> [Task brief]
Copy out the data so that nothing differs from the original.

----- Provided entries -----

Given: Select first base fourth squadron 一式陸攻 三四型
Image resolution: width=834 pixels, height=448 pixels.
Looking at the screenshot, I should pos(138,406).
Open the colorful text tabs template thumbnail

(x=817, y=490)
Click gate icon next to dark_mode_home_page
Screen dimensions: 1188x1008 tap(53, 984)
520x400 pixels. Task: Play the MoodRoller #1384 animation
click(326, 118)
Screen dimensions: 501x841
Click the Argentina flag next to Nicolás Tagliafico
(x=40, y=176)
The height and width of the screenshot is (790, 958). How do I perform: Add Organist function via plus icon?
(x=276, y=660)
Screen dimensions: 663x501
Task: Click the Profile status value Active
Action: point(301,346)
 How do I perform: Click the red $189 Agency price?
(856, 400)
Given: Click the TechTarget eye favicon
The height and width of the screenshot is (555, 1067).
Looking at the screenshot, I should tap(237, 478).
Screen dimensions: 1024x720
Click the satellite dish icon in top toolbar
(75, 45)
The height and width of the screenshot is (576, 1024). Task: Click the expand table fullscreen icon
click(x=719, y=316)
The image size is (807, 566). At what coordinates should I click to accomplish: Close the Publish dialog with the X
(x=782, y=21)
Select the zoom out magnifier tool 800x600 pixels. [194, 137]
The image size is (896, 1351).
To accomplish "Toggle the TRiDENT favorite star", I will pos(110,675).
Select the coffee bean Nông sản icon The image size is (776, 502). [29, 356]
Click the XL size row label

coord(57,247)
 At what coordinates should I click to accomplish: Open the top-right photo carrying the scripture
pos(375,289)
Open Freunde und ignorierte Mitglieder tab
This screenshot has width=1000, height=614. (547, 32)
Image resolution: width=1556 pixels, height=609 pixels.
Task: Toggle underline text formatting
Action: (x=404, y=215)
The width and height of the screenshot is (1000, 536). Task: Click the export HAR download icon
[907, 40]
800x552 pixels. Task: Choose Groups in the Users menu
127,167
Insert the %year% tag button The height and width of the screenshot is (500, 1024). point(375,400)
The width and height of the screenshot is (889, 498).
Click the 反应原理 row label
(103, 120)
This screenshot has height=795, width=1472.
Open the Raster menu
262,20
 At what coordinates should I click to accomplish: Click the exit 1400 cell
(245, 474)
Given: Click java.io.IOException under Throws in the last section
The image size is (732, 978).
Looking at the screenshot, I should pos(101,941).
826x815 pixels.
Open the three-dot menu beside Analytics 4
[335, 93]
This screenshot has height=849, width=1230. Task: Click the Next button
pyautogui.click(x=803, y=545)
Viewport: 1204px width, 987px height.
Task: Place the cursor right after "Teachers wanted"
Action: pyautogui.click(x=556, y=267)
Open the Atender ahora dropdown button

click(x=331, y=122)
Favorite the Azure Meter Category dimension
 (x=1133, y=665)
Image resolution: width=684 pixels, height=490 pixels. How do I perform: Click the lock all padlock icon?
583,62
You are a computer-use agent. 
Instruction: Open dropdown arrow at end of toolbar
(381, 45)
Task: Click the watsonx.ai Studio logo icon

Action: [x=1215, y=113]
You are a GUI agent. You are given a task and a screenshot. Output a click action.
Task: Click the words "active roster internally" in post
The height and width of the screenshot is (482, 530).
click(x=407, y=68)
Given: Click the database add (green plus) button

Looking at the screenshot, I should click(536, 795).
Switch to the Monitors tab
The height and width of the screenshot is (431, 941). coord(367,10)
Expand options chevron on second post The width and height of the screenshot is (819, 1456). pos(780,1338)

-----

> [The answer]
Given: Select first base fourth squadron 一式陸攻 三四型
Image resolution: width=834 pixels, height=448 pixels.
Looking at the screenshot, I should pos(138,406).
Open the colorful text tabs template thumbnail

(x=817, y=490)
Click gate icon next to dark_mode_home_page
Screen dimensions: 1188x1008 tap(53, 984)
520x400 pixels. Task: Play the MoodRoller #1384 animation
click(326, 118)
Screen dimensions: 501x841
Click the Argentina flag next to Nicolás Tagliafico
(x=40, y=176)
The height and width of the screenshot is (790, 958). How do I perform: Add Organist function via plus icon?
(x=276, y=660)
Screen dimensions: 663x501
Task: Click the Profile status value Active
Action: point(301,346)
 How do I perform: Click the red $189 Agency price?
(856, 400)
Given: Click the TechTarget eye favicon
The height and width of the screenshot is (555, 1067).
Looking at the screenshot, I should tap(237, 478).
Screen dimensions: 1024x720
Click the satellite dish icon in top toolbar
(75, 45)
The height and width of the screenshot is (576, 1024). Task: Click the expand table fullscreen icon
click(x=719, y=316)
The image size is (807, 566). At what coordinates should I click to accomplish: Close the Publish dialog with the X
(x=782, y=21)
Select the zoom out magnifier tool 800x600 pixels. [194, 137]
The image size is (896, 1351).
To accomplish "Toggle the TRiDENT favorite star", I will pos(110,675).
Select the coffee bean Nông sản icon The image size is (776, 502). [29, 356]
Click the XL size row label

coord(57,247)
 At what coordinates should I click to accomplish: Open the top-right photo carrying the scripture
pos(375,289)
Open Freunde und ignorierte Mitglieder tab
This screenshot has width=1000, height=614. (547, 32)
Image resolution: width=1556 pixels, height=609 pixels.
Task: Toggle underline text formatting
Action: (x=404, y=215)
The width and height of the screenshot is (1000, 536). Task: Click the export HAR download icon
[907, 40]
800x552 pixels. Task: Choose Groups in the Users menu
127,167
Insert the %year% tag button The height and width of the screenshot is (500, 1024). point(375,400)
The width and height of the screenshot is (889, 498).
Click the 反应原理 row label
(103, 120)
This screenshot has height=795, width=1472.
Open the Raster menu
262,20
 At what coordinates should I click to accomplish: Click the exit 1400 cell
(245, 474)
Given: Click java.io.IOException under Throws in the last section
The image size is (732, 978).
Looking at the screenshot, I should pos(101,941).
826x815 pixels.
Open the three-dot menu beside Analytics 4
[335, 93]
This screenshot has height=849, width=1230. Task: Click the Next button
pyautogui.click(x=803, y=545)
Viewport: 1204px width, 987px height.
Task: Place the cursor right after "Teachers wanted"
Action: pyautogui.click(x=556, y=267)
Open the Atender ahora dropdown button

click(x=331, y=122)
Favorite the Azure Meter Category dimension
 (x=1133, y=665)
Image resolution: width=684 pixels, height=490 pixels. How do I perform: Click the lock all padlock icon?
583,62
You are a computer-use agent. 
Instruction: Open dropdown arrow at end of toolbar
(381, 45)
Task: Click the watsonx.ai Studio logo icon

Action: [x=1215, y=113]
You are a GUI agent. You are given a task and a screenshot. Output a click action.
Task: Click the words "active roster internally" in post
The height and width of the screenshot is (482, 530).
click(x=407, y=68)
Given: Click the database add (green plus) button

Looking at the screenshot, I should click(536, 795).
Switch to the Monitors tab
The height and width of the screenshot is (431, 941). coord(367,10)
Expand options chevron on second post The width and height of the screenshot is (819, 1456). pos(780,1338)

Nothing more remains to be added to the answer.